TURKEY - Report 19 Jan 2020 by Murat Ucer

This is an econ-only Weekly, as our politics author returned from a conference with a severe flu and is out of commission at the moment. We very much apologize for the inconvenience, but we shall, as usual, continue with updates during the week.

Industrial production, in sequential terms, has continued its bumpy ride in November, although annual figures are starting to show solid growth, thanks to the base effect.

The current account deficit was slightly higher than expected, as the 12-month rolling surplus declined further in November, but monthly data is still showing the core balance (overall balance less energy and gold) remains firmly in surplus territory, with much of the deterioration in the 12-month figure explained by (once again) base effects -- and also, gold trade.

The budget deficit continued to worsen over a year ago, but the upwardly revised NEP deficit target was met, as expected.

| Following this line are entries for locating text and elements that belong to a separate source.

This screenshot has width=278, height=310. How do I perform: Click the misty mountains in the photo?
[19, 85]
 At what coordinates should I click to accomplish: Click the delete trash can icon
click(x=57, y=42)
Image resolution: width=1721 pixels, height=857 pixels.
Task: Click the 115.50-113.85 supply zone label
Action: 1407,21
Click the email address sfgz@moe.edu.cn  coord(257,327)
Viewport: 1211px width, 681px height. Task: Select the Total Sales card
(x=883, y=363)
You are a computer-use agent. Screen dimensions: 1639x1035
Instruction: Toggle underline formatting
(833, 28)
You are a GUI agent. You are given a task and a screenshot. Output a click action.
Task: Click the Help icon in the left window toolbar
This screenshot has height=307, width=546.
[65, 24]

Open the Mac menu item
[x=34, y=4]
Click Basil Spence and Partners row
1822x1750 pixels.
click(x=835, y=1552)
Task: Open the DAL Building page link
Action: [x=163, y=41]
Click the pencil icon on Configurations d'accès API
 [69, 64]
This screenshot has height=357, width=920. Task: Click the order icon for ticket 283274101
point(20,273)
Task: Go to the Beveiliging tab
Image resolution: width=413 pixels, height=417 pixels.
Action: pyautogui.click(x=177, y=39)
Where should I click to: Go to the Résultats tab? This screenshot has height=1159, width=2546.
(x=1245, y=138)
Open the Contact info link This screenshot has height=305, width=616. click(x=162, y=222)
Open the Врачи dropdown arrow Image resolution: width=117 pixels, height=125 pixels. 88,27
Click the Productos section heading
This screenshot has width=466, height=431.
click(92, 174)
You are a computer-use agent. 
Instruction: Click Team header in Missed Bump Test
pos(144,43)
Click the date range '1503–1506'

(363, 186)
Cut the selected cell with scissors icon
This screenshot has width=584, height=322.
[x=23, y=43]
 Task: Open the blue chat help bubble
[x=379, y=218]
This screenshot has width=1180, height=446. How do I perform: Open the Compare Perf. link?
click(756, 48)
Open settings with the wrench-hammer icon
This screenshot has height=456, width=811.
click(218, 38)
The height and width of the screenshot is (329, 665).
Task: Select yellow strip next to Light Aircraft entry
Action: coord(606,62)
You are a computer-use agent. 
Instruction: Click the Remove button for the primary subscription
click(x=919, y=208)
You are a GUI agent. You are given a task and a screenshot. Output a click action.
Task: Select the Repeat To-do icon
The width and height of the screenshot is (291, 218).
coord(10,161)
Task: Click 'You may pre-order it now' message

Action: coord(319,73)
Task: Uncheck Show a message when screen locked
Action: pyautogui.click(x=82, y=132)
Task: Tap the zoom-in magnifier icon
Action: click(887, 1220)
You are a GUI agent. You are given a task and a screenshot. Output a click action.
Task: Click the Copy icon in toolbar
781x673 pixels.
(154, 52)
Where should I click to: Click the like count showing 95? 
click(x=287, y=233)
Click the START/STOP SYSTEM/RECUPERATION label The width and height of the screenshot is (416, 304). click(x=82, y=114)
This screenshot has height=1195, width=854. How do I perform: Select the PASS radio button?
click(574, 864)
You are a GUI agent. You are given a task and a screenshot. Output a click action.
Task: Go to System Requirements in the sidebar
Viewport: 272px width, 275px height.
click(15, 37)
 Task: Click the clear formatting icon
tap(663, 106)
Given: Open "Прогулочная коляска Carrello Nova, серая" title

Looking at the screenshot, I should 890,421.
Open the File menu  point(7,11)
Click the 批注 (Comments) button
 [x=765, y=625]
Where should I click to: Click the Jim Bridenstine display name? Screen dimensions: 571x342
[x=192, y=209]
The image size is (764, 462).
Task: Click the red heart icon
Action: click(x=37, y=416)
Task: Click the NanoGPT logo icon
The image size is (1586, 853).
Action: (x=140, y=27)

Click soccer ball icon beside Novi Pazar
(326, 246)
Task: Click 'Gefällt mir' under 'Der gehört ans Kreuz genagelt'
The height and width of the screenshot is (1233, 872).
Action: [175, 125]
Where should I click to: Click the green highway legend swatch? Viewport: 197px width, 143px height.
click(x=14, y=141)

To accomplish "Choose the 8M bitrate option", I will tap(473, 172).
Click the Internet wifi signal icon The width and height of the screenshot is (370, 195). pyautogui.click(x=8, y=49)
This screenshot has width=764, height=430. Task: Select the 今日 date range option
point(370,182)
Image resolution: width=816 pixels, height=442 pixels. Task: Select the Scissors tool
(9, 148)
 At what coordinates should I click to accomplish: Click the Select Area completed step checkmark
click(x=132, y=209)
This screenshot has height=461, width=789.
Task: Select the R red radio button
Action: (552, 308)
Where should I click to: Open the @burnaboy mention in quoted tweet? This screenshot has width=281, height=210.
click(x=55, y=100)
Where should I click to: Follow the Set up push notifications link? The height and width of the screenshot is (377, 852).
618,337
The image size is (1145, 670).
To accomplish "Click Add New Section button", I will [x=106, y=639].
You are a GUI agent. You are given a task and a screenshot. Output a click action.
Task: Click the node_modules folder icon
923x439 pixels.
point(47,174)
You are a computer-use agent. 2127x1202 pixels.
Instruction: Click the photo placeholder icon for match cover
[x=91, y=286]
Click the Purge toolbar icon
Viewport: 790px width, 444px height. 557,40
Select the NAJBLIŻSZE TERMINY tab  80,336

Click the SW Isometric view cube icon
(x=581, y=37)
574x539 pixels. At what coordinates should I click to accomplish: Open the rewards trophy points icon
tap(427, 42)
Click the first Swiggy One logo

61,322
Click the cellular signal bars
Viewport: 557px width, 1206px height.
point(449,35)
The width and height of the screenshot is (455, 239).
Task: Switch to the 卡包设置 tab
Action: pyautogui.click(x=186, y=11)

Primary spending growth was rapid, but this was partly offset by solid growth in tax revenue, which seems to owe to myriad factors, like inflation, base effects, a weaker lira over a year ago and probably some rebound in consumption.

The CBRT’s task is very difficult, with which we empathize, because it has to juggle several conflicting goals to help Ankara meet its growth target, but so is ours, frankly speaking, because we have to constantly monitor and try to make sense out of this what looks increasingly like a smoke-and-mirrors show.